Smith’s high salary has also raised eyebrows.
During the last reporting period, Smith made $156,600,
just $400 shy of the highest paid White House staff
member, Assistant to the President Karl Rove, who
made $157,000. It is also $400 less than President
George W. Bush's chief of staff, Andrew Card, who
receives an annual salary of $157,000.
By comparison, the chief of staff to Bill Young,
who chairs the even more prominent House Appropriations
Committee, makes $151,956, more than $4,600 less than
Smith. The chief of staff to Republican James Sensenbrenner,
Jr., who chairs the House Committee on the Judiciary,
made $126,000. The chief of staff to the chair of
the House Ways and Means Committee, made $100,696.
Local papers accused of shielding
Dreier's gay truth
Hustler also released a letter sent to the editor
of a newspaper in Dreier's district which suggests
that the paper deliberately worked to keep Dreier's
sexuality and his positions on gay issues off the
front page.
“Hustler believes that the best way to deal
with what appears to be glaring examples of hypocrisy
is to expose them and bring them into full relief
in front of the public,” the magazine said.
“Our team of journalists in New York City covering
the GOP convention struck gold—the details of
which are to be published in an upcoming issue this
fall.”
Hustler also says the media has played along in a
charade to preserve the Dreier's heterosexual facade.

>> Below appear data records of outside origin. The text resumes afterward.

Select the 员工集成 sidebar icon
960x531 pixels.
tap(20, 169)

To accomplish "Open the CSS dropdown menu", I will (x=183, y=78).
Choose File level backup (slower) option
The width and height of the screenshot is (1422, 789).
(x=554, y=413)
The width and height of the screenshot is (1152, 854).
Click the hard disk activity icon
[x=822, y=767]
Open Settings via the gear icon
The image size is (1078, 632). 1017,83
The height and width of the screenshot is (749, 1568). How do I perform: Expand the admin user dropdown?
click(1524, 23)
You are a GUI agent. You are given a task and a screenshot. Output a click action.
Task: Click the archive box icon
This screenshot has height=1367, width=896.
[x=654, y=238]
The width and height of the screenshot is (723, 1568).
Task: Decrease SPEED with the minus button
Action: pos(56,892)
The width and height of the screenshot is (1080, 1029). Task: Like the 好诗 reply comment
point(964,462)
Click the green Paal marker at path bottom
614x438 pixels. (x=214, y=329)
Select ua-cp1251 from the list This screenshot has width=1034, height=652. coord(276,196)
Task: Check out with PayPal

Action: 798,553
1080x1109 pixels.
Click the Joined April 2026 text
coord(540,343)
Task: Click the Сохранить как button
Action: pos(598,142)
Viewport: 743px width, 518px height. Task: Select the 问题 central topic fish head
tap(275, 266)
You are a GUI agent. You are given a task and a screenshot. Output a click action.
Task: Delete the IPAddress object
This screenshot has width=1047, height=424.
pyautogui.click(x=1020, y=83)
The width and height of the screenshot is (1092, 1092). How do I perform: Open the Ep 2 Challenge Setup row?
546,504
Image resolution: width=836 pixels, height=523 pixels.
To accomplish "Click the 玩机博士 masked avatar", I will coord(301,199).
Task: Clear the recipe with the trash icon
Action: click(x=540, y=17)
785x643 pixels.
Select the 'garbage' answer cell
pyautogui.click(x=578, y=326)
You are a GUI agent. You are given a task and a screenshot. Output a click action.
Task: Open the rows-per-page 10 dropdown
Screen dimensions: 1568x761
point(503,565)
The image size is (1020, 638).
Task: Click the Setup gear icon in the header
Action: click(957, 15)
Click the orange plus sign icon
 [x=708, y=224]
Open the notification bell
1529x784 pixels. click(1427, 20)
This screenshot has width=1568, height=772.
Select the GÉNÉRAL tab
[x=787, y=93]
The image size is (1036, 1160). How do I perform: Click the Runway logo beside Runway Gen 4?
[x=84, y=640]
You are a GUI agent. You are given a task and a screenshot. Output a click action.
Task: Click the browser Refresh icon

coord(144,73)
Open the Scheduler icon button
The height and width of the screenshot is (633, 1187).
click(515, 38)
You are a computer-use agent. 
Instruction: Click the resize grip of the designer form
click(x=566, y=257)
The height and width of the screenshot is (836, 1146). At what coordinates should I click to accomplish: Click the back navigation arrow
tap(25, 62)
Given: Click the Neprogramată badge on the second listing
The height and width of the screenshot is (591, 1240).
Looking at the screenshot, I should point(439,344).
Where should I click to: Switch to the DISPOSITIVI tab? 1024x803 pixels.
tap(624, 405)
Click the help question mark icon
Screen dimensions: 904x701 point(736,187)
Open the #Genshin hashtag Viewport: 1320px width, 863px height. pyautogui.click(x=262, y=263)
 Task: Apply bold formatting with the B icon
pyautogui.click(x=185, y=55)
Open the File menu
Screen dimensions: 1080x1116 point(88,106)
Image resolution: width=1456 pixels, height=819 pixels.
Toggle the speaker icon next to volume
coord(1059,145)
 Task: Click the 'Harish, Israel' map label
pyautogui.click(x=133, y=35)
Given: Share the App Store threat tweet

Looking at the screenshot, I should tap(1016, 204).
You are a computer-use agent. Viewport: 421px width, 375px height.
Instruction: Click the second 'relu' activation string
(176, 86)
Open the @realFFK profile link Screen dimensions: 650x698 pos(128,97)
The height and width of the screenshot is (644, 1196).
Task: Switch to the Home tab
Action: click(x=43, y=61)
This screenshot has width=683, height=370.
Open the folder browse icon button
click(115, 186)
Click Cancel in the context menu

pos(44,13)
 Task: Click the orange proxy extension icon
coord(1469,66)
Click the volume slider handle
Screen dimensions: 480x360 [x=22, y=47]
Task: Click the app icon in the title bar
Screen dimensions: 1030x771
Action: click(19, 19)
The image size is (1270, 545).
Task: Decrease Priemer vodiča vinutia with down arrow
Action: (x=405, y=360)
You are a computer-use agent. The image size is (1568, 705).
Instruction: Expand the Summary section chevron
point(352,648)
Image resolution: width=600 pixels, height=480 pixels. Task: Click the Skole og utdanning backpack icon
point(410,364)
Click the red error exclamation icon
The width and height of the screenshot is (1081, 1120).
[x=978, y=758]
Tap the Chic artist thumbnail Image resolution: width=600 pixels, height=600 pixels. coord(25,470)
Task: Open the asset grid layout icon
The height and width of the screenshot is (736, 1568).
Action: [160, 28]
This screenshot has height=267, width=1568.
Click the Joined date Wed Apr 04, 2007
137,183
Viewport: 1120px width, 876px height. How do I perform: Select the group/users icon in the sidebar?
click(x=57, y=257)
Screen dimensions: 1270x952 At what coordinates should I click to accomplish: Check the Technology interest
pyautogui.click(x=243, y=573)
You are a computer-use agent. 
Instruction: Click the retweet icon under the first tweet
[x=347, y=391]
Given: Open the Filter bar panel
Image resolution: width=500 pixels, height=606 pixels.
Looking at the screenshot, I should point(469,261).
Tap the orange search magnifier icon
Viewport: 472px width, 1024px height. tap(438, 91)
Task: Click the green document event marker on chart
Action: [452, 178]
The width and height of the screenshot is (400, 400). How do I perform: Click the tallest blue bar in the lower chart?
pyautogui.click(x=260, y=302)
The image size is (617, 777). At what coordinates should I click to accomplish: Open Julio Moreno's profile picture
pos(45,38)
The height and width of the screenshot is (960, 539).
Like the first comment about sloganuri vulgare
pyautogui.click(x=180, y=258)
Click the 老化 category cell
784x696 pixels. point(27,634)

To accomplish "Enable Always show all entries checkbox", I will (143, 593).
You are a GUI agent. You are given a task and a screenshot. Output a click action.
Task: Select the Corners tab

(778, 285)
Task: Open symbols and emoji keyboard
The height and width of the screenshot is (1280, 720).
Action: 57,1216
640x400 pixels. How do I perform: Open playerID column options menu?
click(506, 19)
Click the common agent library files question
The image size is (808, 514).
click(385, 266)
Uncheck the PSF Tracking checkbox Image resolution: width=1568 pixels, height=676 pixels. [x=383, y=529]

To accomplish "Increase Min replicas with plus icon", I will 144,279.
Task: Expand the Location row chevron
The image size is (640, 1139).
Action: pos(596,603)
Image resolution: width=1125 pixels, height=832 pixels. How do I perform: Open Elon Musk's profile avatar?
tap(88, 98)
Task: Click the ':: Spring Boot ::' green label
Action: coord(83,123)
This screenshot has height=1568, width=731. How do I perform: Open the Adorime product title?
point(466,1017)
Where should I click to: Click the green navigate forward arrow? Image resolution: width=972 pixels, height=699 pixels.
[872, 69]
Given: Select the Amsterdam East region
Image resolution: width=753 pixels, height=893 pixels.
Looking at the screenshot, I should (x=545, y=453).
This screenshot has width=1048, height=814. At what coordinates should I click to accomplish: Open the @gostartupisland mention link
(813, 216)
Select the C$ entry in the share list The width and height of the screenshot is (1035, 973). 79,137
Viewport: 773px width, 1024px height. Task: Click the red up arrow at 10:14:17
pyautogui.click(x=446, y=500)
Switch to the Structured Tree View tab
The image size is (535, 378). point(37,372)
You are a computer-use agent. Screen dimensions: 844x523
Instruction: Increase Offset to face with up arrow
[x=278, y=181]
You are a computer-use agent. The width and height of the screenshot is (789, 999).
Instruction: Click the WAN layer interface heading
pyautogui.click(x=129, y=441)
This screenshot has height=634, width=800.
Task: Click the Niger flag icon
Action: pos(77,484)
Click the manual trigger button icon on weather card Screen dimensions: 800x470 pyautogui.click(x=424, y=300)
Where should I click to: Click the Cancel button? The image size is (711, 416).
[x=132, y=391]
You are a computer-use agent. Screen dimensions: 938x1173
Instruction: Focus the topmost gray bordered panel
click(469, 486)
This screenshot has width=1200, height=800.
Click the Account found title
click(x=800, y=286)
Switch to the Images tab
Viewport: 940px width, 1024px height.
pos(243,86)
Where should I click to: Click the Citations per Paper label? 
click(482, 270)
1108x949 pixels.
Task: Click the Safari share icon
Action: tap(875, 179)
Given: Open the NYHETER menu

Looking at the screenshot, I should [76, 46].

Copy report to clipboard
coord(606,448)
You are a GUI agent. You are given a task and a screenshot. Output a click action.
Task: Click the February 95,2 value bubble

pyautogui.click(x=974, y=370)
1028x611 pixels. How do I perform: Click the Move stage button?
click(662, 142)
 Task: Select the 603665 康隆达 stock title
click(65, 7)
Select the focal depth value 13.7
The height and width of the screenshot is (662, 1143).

They accused three MediaNews papers in Dreier’s
local district of deliberately keeping their reporters
from asking Rep. Dreier about his sexuality or his
positions on issues relating to gay rights, saying
that reporters would be fired if they asked.
Mark Cromer, a Hustler editor who has worked at the
MediaNews papers, said the papers considered Dreier
a "sacred cow." A MediaNews editor denied
the charge.
The newsroom at least one of these papers was said
to seriously
questioning editors as to why they are not allowed
to cover the nationally-breaking Dreier story, and
an editor is reported to have slammed his first on
the desk “as if to send the denial of a policy
home.”
Still, the papers have reporting nothing as regards
the congressman’s sexuality or his highly paid
chief of staff, with whom he is said to have lived.
"The people in Dreier's district have to ask
themselves: have they been served by their newspapers?"
Cromer said.
Congressman regularly voted
against gay rights
The 52-year-old single congressman voted for the
Marriage Protection Act in July, a measure that would
have stripped federal courts of jurisdiction over
challenges to the Defense of Marriage Act, which bans
the federal government from recognizing gay partnerships.
Dreier did not vote on the latest amendment to constitutionally
ban gay marriage, and said he was against it.
Dreier, a Christian Scientist, also voted for the
original Defense of Marriage Act in 1996 and a measure
that banned gays from adopting in Washington, D.C.
He has a 92 percent favorability rating from the Christian
Coalition, and was elected with Ronald Reagan in 1980.
Hustler sent Dreier a letter Sept. 7 asking to interview
him about the “intersection of human sexuality,
national politics and the conservative agenda.”
They have not received a response.
When asked if he was heterosexual on a Sirus Radio
interview Aug. 31, Rep. Dreier refused to answer.
“I’m not going to talk about that issue,”
Dreier said. “That’s really not what I’m
here about.”
Dreier viewed as shining star
of Republican House contingent
Congressman Dreier is viewed as the Silicon Valley's
man in Washington and an affable star of the House
Republican leadership. In a July
profile published by the San Jose Mercury News,
the paper said he had become a leading public face
for the party.
"More eloquent than understated House Speaker
Dennis Hastert, R-Ill., and more ingratiating than
tough-talking Majority Leader Tom DeLay, R-Texas,
Dreier has emerged as the House GOP leadership's public
face on television," a reporter wrote.
Charlie Black, an adviser to the Bush re-election
campaign, told the paper the Bush attitude is, ''Get
him on every show you can.''
Rep. Dreier is the chair of the powerful Rules Committee
in the House of Representatives. He played a large
role in the recall of former California governor Gray
Davis, and in the election of Arnold Schwarzenegger.